Sketch-Guided Motion Diffusion for Stylized Cinemagraph Synthesis
Hao Jin, Hengyuan Chang, Xiaoxuan Xie, Zhengyang Wang, Xusheng Du, Shaojun Hu, Haoran Xie
TL;DR
Sketch2Cinemagraph presents a novel sketch-guided diffusion framework for stylized cinemagraph synthesis, enabling intuitive control over both content and motion from hand-drawn structure and motion sketches in conjunction with text prompts. The pipeline first generates stylized landscape images and corresponding realistic references, then predicts a latent motion field with a diffusion-based model guided by motion sketches and fluid masks, and finally warps frames using Euler integration and symmetric splatting to produce looping cinemagraphs. Key contributions include a two-stage landscape image generation approach with ControlNet conditioning, a Latent Motion Diffusion Model (LMDM) for sketch-guided flow prediction, and a diffusion-based cinemagraph synthesis step, all evaluated against strong baselines with quantitative improvements in motion-field fidelity and cinemagraph realism.
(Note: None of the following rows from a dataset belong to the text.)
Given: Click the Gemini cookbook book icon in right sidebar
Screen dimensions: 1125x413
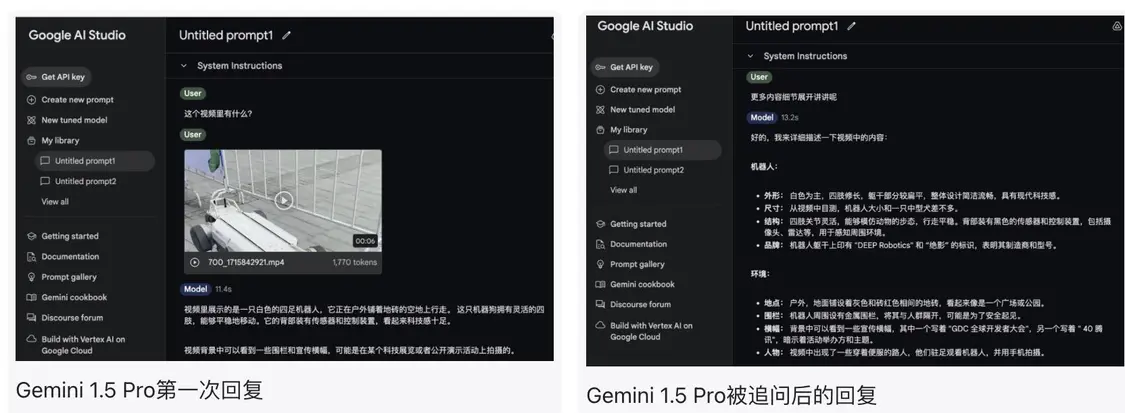Looking at the screenshot, I should coord(601,284).
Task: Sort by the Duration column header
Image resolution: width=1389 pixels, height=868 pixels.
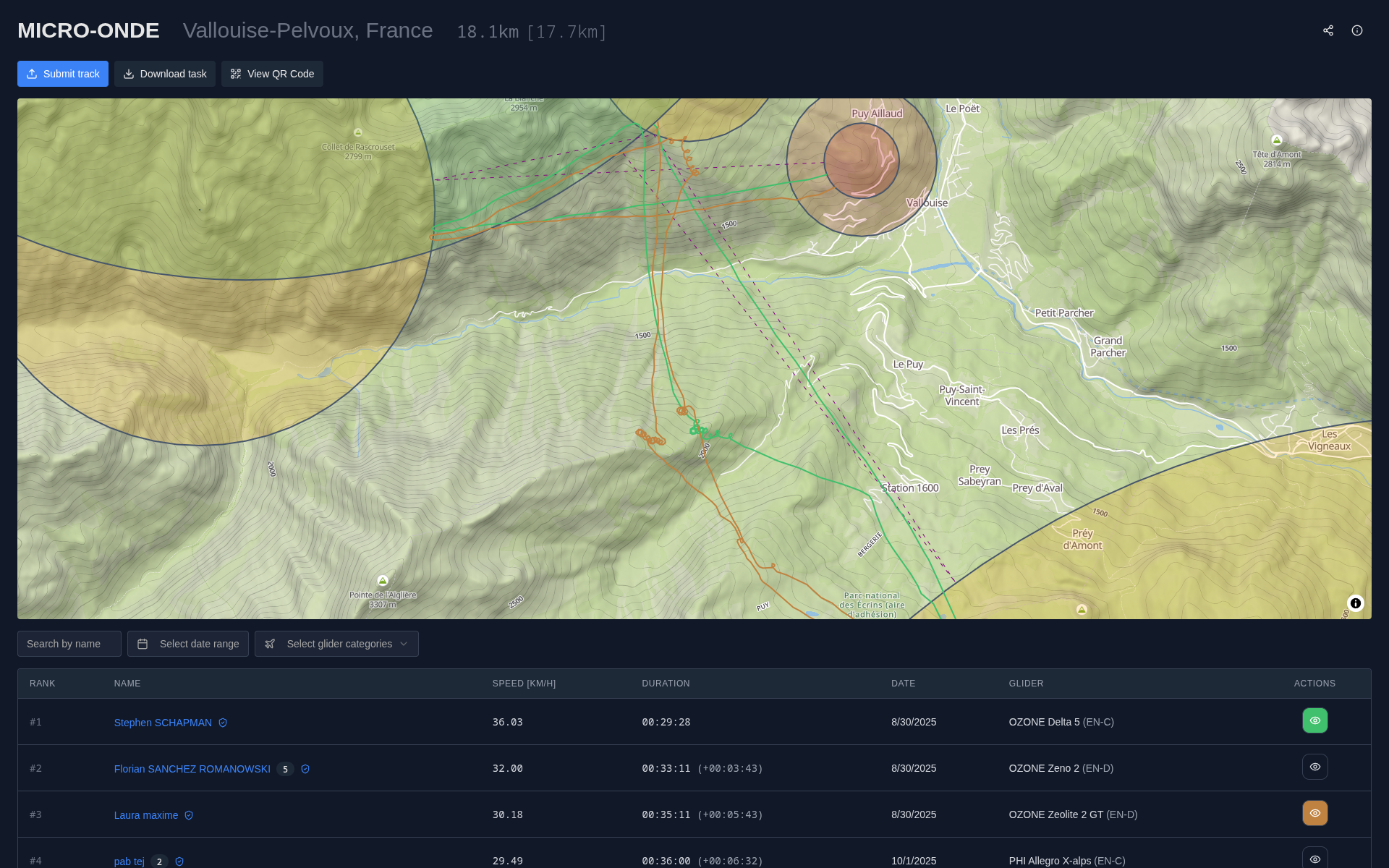Action: point(666,684)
The framework enables broader accessibility to cinemagraph creation by non-experts, offering precise, sketch-driven control and high-quality stylized outputs suitable for artistic and practical applications.
Abstract
Designing stylized cinemagraphs is challenging due to the difficulty in customizing complex and expressive flow motions. To achieve intuitive and detailed control of the generated cinemagraphs, freehand sketches can provide a better solution to convey personalized design requirements than only text inputs. In this paper, we propose Sketch2Cinemagraph, a sketch-guided framework that enables the conditional generation of stylized cinemagraphs from freehand sketches. Sketch2Cinemagraph adopts text prompts for initial content generation and provides hand-drawn sketch controls for both spatial and motion cues. The latent diffusion model is adopted to generate target stylized landscape images along with realistic versions. Then, a pre-trained object detection model is utilized to segment and obtain masks for the flow regions. We proposed a novel latent motion diffusion model to estimate the motion field in the fluid regions of the generated landscape images. The input motion sketches serve as the conditions to control the generated vector fields in the masked fluid regions with the prompt. To synthesize the cinemagraph frames, the pixels within fluid regions are subsequently warped to the target locations for each timestep using a frame generator. The results verified that Sketch2Cinemagraph can generate high-fidelity and aesthetically appealing stylized cinemagraphs with continuous temporal flow from intuitive sketch inputs. We showcase the advantages of Sketch2Cinemagraph through quantitative comparisons against the state-of-the-art generation approaches.